I’m always a little bit behind the crowd when it comes to the early pair of annual publications that brighten baseball’s offseason, because I wait and ask for them as Christmas gifts. This year, I was a bit later even than that, because I didn’t actually ask for the books as gifts this year, so I didn’t get them. I went out and bought The Bill James Handbook 2015 on Dec. 29, though, and I’ve already rifled through it once, so I now offer my review. (I’ll review The Hardball Times 2015 Baseball Annual in short order, once Amazon gets my copy out to me. That should happen this week.)
The Bill James Handbook is colossally misunderstood, and so, underrated. It’s a data dump, that’s true, and because it’s a data dump, people tend to sneer at it. That’s misguided. The way most people use the book is also wrong; this is not a reference book.

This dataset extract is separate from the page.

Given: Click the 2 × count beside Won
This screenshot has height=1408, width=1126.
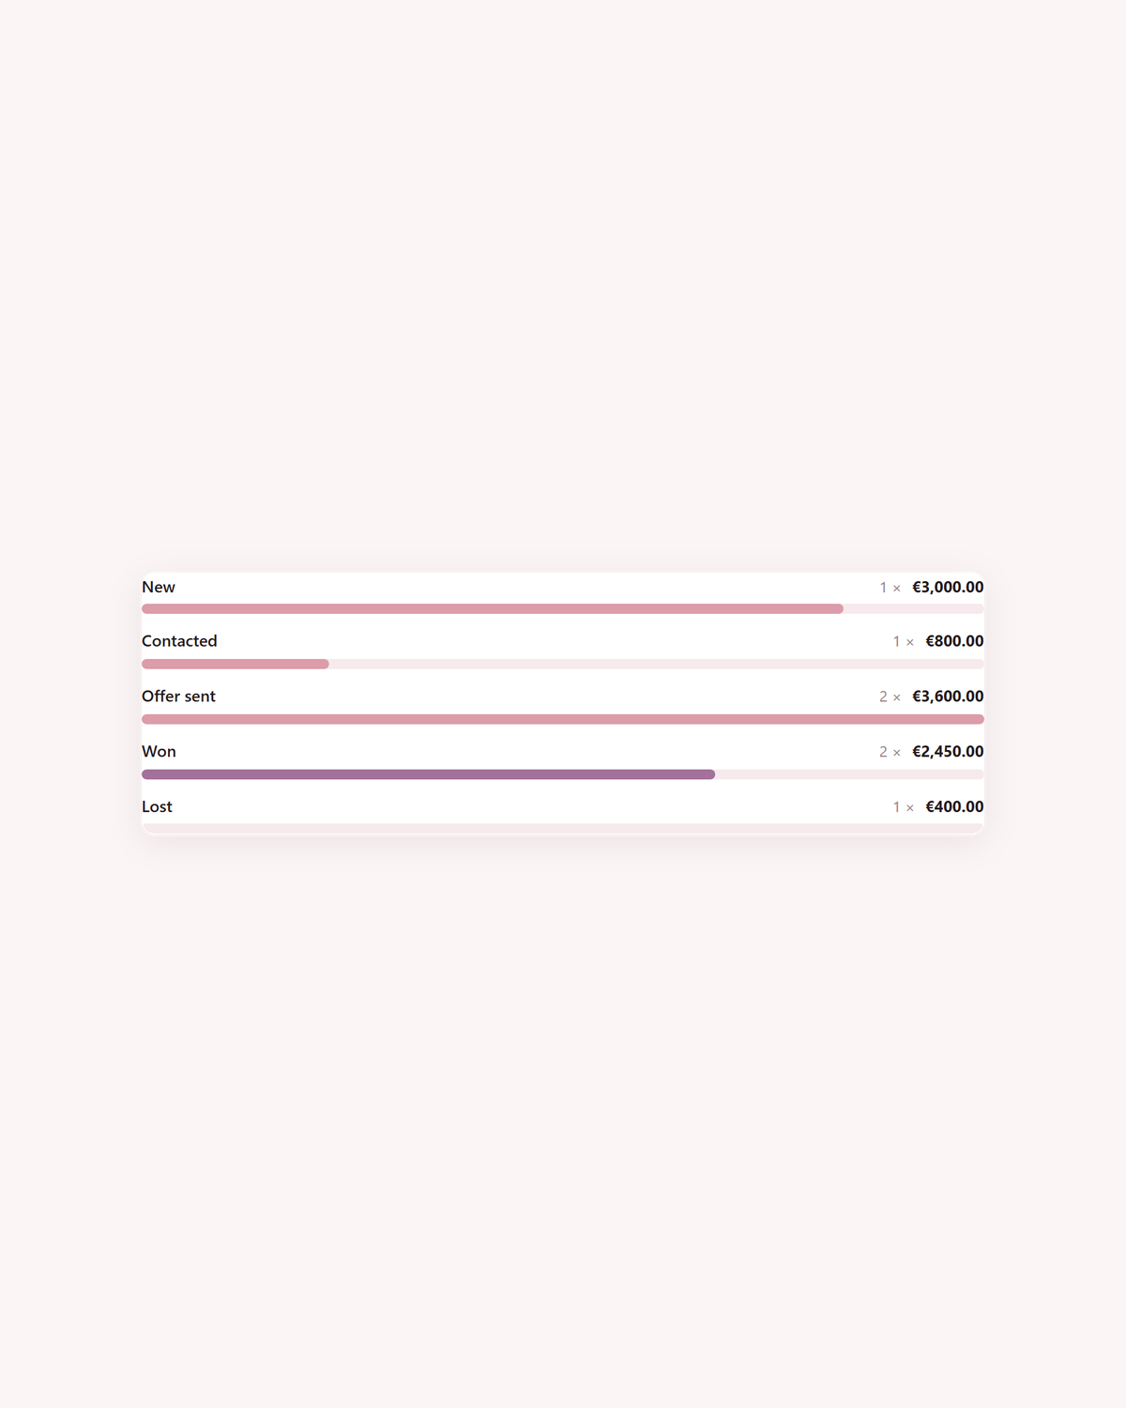Looking at the screenshot, I should (890, 752).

It should be read as completely and as thoroughly as possible, preferably from beginning to end, and it should be read with a pen in hand.
That’s because, while the Handbook is loaded with data and has precious little in the way of analytical writing or prose, it’s an expository work. The book kicks off with its three new sections (they try to add something every year, and each addition is an attempt to make the book a bit more representative of what it is we know, exactly, about baseball), each authored by James himself. (One thing you should know is that much of the book, to the extent that it’s written by anyone, is written by people other than James. It’s a cooperative work, with Baseball Info Solutions.) This year, those cover Starting Pitcher Rankings, a James concoction that has gained traction on his website in the last year; pitcher velocity trends by season; and Defensive Runs Saved by season.

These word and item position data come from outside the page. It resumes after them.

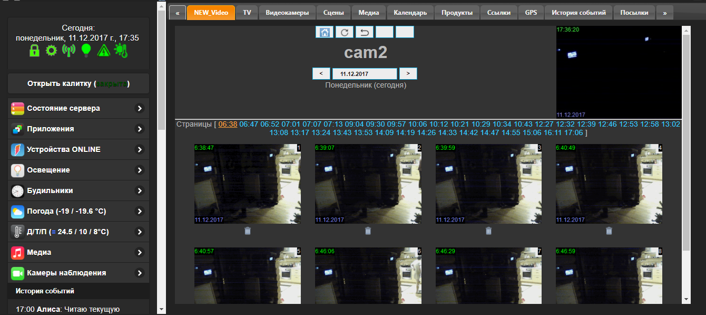Expand the Освещение sidebar section
This screenshot has height=315, width=706.
[x=79, y=170]
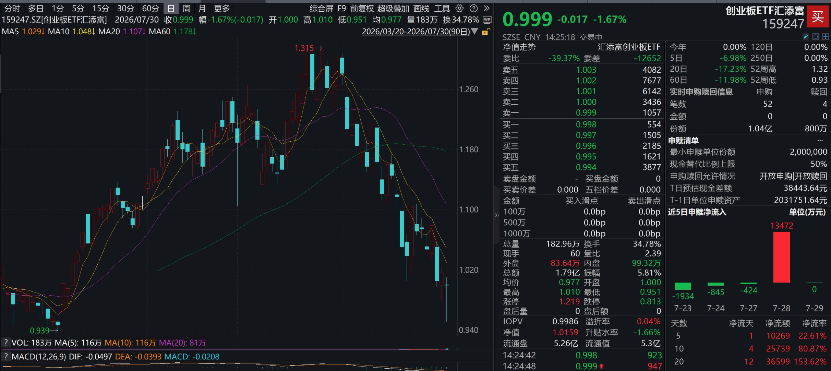831x371 pixels.
Task: Click the 7-28 red net inflow bar
Action: click(782, 257)
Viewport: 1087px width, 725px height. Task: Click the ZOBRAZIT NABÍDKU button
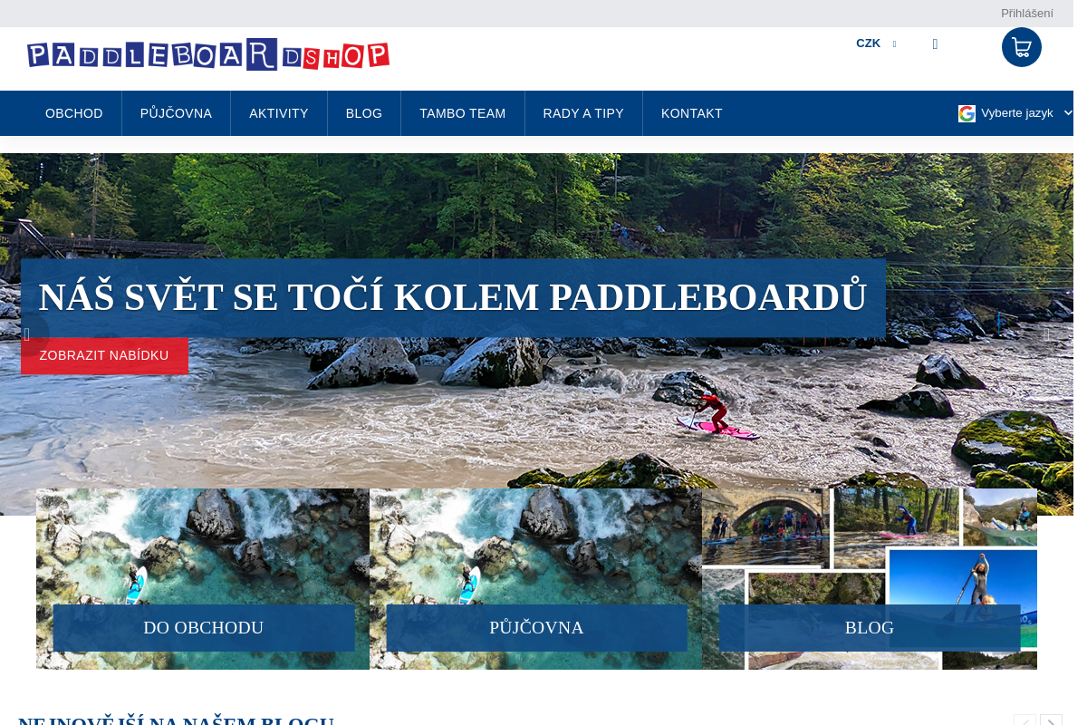click(x=104, y=356)
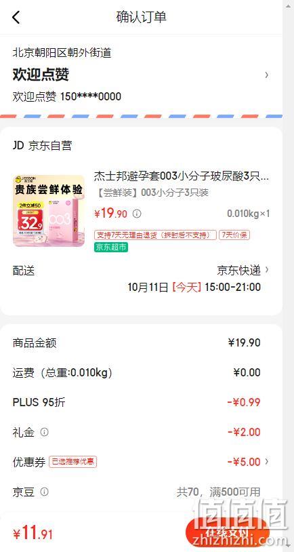
Task: Open the product thumbnail image
Action: (x=49, y=210)
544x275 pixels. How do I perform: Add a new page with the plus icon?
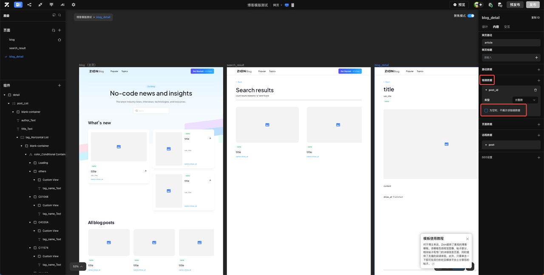(60, 30)
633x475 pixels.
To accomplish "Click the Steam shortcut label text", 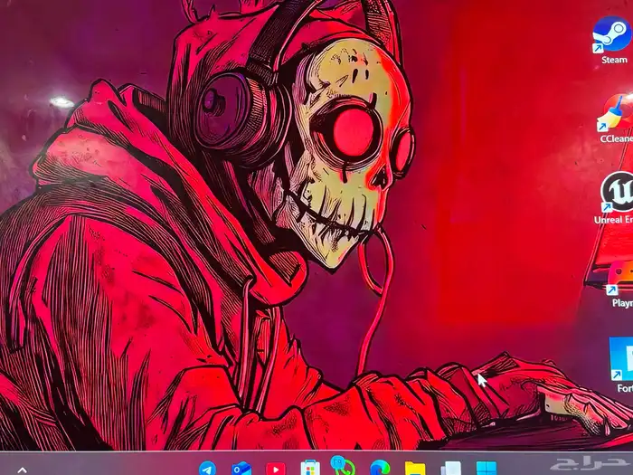I will [614, 60].
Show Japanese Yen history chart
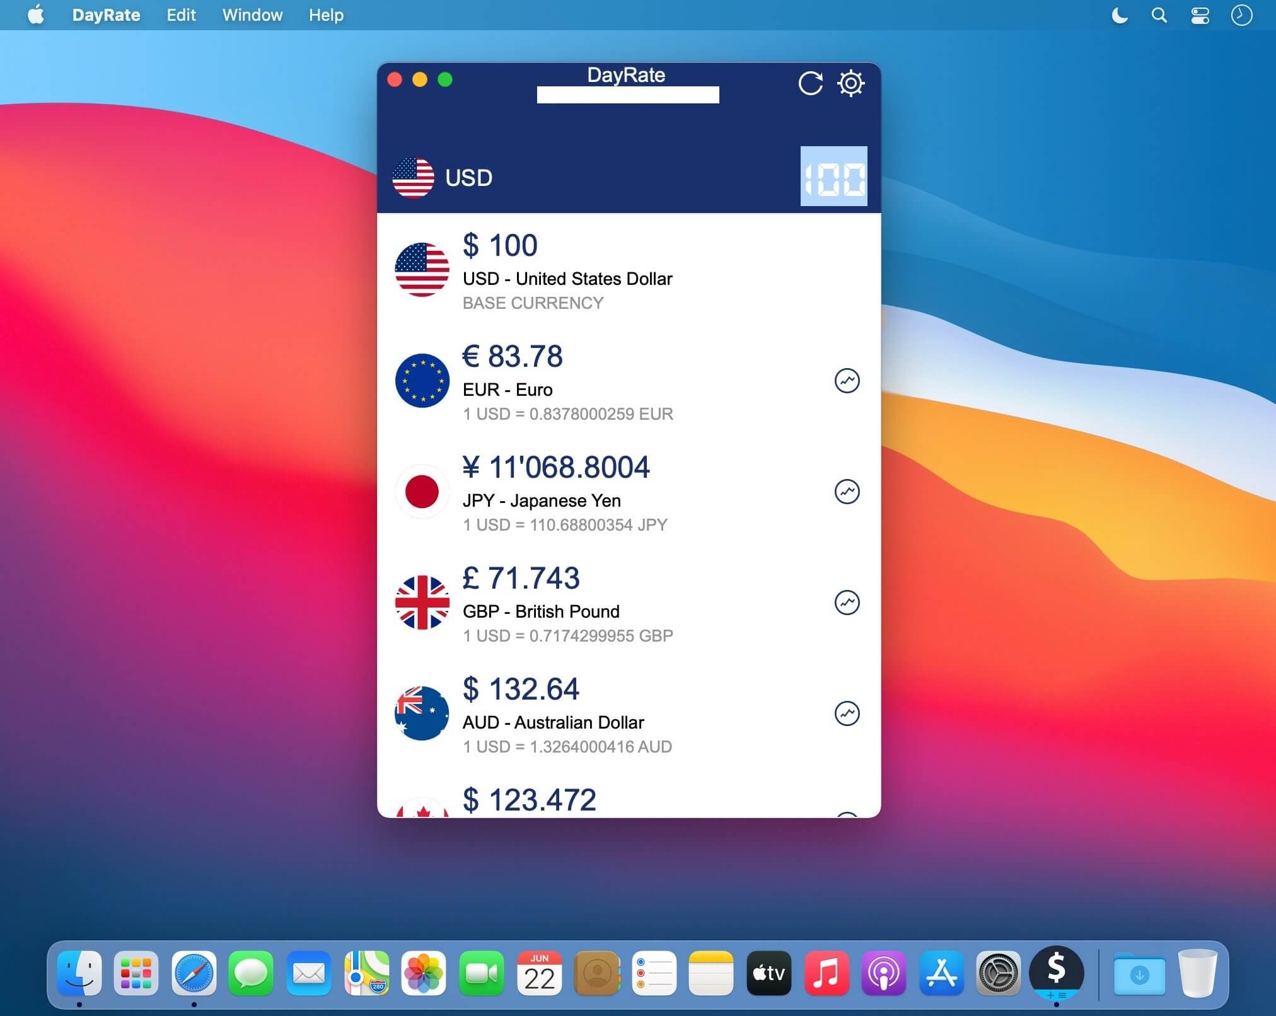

The pitcher rankings are fascinating, and a fun way to parse the thin differences between so many pitchers and pitching staffs. The system, which James details within the essay, blends recency and career accomplishment to really craft an estimate of who the best pitchers in the game are at any given moment. It’s imperfect and imprecise, of course, but I find it effective, as a blunt instrument.
Travis Wood saw his ERA balloon nearly two runs in 2014, relative to his breakout 2013 campaign:
Year | Age | Tm | W | L | GS | IP | H | R | ER | HR | BB | SO | BF | ||||
---|---|---|---|---|---|---|---|---|---|---|---|---|---|---|---|---|---|
2013 ★ | 26 | CHC | 9 | 12 | 3.11 | 32 | 200.0 | 163 | 73 | 69 | 18 | 66 | 144 | 821 | 124 | 3.89 | 1.145 |
2014 | 27 | CHC | 8 | 13 | 5.03 | 31 | 173.2 | 190 | 110 | 97 | 20 | 76 | 146 | 781 | 76 | 4.38 | 1.532 |
How much should the off year color one’s evaluation of Wood (who has always been tough to peg, given his size and skill set)? There are many answers, but the rankings offer one: Wood began the season 45th, and finished it 85th, implying that he fell from a comfortable place among the league’s better second-tier arms to a soft number-three profile.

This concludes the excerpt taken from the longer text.